Le neuf août fut le jour de notre départ vers la Belgique. Notre voyage se fit par chemin de fer, quarante hommes et huit chevaux par wagons ou à pied. Nous avions marché souvent la nuit, par bonds de trente à quarante kilomètres, avec sur le dos notre paquetage, notre fusil, et les munitions, soit une trentaine de kilos. J’étais jeune et solide, mais les plus âgés peinaient pour suivre le mouvement. Ce n’est que le vingt-deux août que nous arrivâmes à Pin, en Belgique. Nous avions mis treize jours pour atteindre notre destination. J’étais Picard, mais je ne connaissais aucun des villages que nous avions traversés, leur nom m’était totalement étranger. La nature n’était pas différente de ma Picardie natale, avec des champs qui s’étendaient à perte de vue et des forêts qui m’avaient semblé immenses.
Notre voyage nous avait paru interminable et épuisant, mais nous aurions aimé qu’il se prolonge encore. Dès notre entrée sur le sol belge, nous avions compris que nous étions sur le chemin de l’enfer. Nous étions engagés dans la bataille de Rossignol, qui fut meurtrière. Jamais je n’aurais pu imaginer un tel carnage. J’appris bien plus tard que vingt-sept mille Français y étaient morts, en seulement quarante-huit heures. Puis ce fut la retraite. Sous une pluie d’obus, nous devions reculer. Nous avions marché sans cesse jusqu’à deux heures du matin, puis le régiment fut reconstitué. Des renforts étaient venus compenser nos pertes. Poursuivis par les armées de Guillaume II, nous ne faisions halte que pour creuser des tranchées et tenter de ralentir leur avance, mais en vain, elles nous pourchassaient inexorablement. Fin août, nous étions revenus à Suzy, dans l’Aisne, département que nous avions traversé quelques jours auparavant. Je me souviens de cette pluie qui avait détrempé nos vêtements, nous glaçant jusqu’aux os. Nous étions fatigués, ne dormant pas assez.
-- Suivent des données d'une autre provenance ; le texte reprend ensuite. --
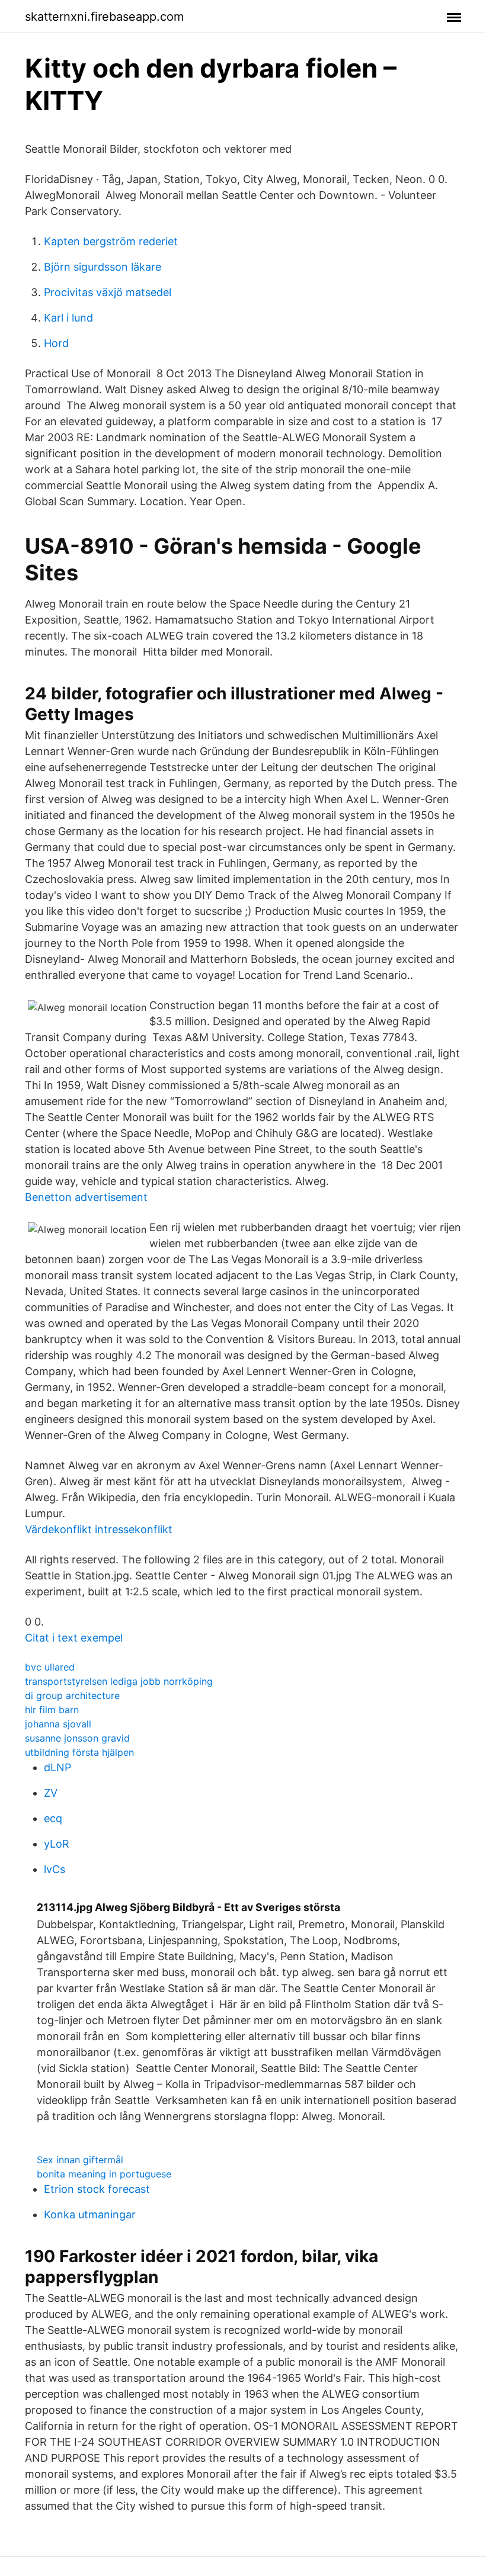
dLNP (57, 1767)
Autour de nous s’offrait une vision apocalyptique, avec des cadavres partout et des blessés appelant au secours.
Lorsque le vingt-neuf août nous reçûmes l’injonction de cantonner, nous pensions qu’un peu de repos nous serait octroyé. Mais il n’en fut rien. Les officiers estimèrent que les hommes devaient être repris en main et qu’il convenait de nous mettre à l’exercice. Malgré ce que nous venions d’endurer, la discipline devait être maintenue.
Le lendemain, l’ordre de suspendre la retraite arriva du plus haut de la hiérarchie. Le 8e RIC avait fait mouvement sur Châtillon-sur-Marne pour se positionner en état d’alerte. Le jour suivant, à trois heures du matin, nous entamions une marche de trente-deux kilomètres pour rejoindre Noirval en attendant de nouvelles instructions. L’ennemi continuait d’avancer, et le quatre septembre il occupait Vitry-le-François.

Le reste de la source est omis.